The company is going on the market at the same time that the provincial government is holding consultations towards establishing Community Interest Companies (CIC), hybrid companies that are structured to benefit communities and allow limited investor returns within the model of a for-profit company.
West Vancouver-Sea to Sky MLA Joan McIntyre said the intent of CICs isn’t to compete with existing non-profits, but to generate profits that can be used for community purposes.
She stressed that CICs have nothing to do with Whistler Blackcomb going public, despite the fact that some Whistler residents have shown an interest in buying into it.
“It’s a for-profit company that has money, real estate holdings, makes money from ski operations,” McIntyre said. “I think that’s completely different, I don’t think that’s what this is designed for.”
The Resort Municipality of Whistler, asked for comment about CICs and Whistler Blackcomb, said it has not had any discussions with the province about establishing any such companies in town and is not working to acquire a piece of Whistler Blackcomb.
Intrawest reduces stake in Whistler Blackcomb
Company allots shares for underwriters
By Jesse Ferreras, Pique Newsmagazine
November 17, 2010
Intrawest is reduced to the status of quarter-ownership in Whistler Blackcomb after selling $45 million in shares to its underwriters.
The company announced in a news release on Tuesday that banks including CIBC World Markets, RBC Capital Markets and Scotia Capital Inc. have purchased 3,750,000 common shares in Whistler Blackcomb Holdings Inc. at a price of $12 a share.
With the purchase closed, Intrawest is left with about 24 per cent of common shares in the Whistler Blackcomb Holdings, or about 10 per cent less than its stake in Whistler Blackcomb before the underwriters picked up their share.
Public investors and the underwriters now collectively hold 76 per cent of the company, leaving Intrawest as the biggest shareholder but a far cry from majority shareholder in North America’s premier ski resort.

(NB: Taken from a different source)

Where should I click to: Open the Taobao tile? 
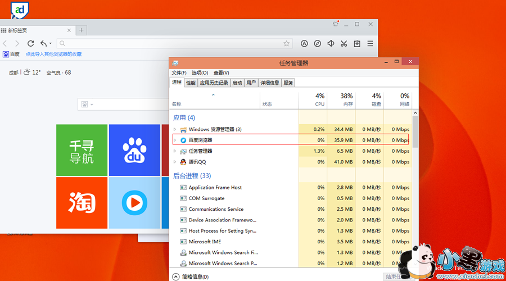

The underwriters were granted an option to buy these shares when they were contracted to help sell the company as it was being put up for sale on the Toronto Stock Exchange. They had 30 days to exercise the option to buy the shares. The proceeds of the sale will go to Intrawest, as Whistler Blackcomb Holdings pointed out in a news release that it would not profit from the over-allotment.
Though it makes clear the stake that Intrawest still holds in the resort, the latest development muddies an already-murky picture of who actually owns Whistler Blackcomb. The 76 per cent that was put up for public sale could be owned by any number of investors.
In Whistler, longtime realtor Pat Kelly has come forward to say he owns shares in the resort but few others have emerged to confirm any ownership of the company. The ownership picture may not become clear until the end of companies’ fourth quarter financial statements, when they have to disclose their holdings to shareholders. That comes at the end of this year.
James Brander, a professor at UBC’s Sauder School of Business, said with the sale of these shares Intrawest ends up owning “significantly less” of Whistler Blackcomb Holdings than was originally planned.
“This does of course reduce the influence of Intrawest in controlling Whistler Blackcomb,” he wrote in an e-mail. “I assume that Intrawest is still by far the largest shareholder but, with only just under one quarter of the stock, Intrawest will have a smaller role on the Board of Directors and could be outvoted.”
Brander went on to say that the underwriters could sell the shares to their clients but could also keep them for a while. Typically, he said, underwriters take advantage of an over-allotment of shares when they expect strong demand for them.
In a week of trading on the Toronto Stock Exchange, Whistler Blackcomb Holdings has fluctuated around its original $12 per share price, reaching a high of $12.50 on its first day of trading and a low of $11.90 the very next day before levelling off just over its initial asking price.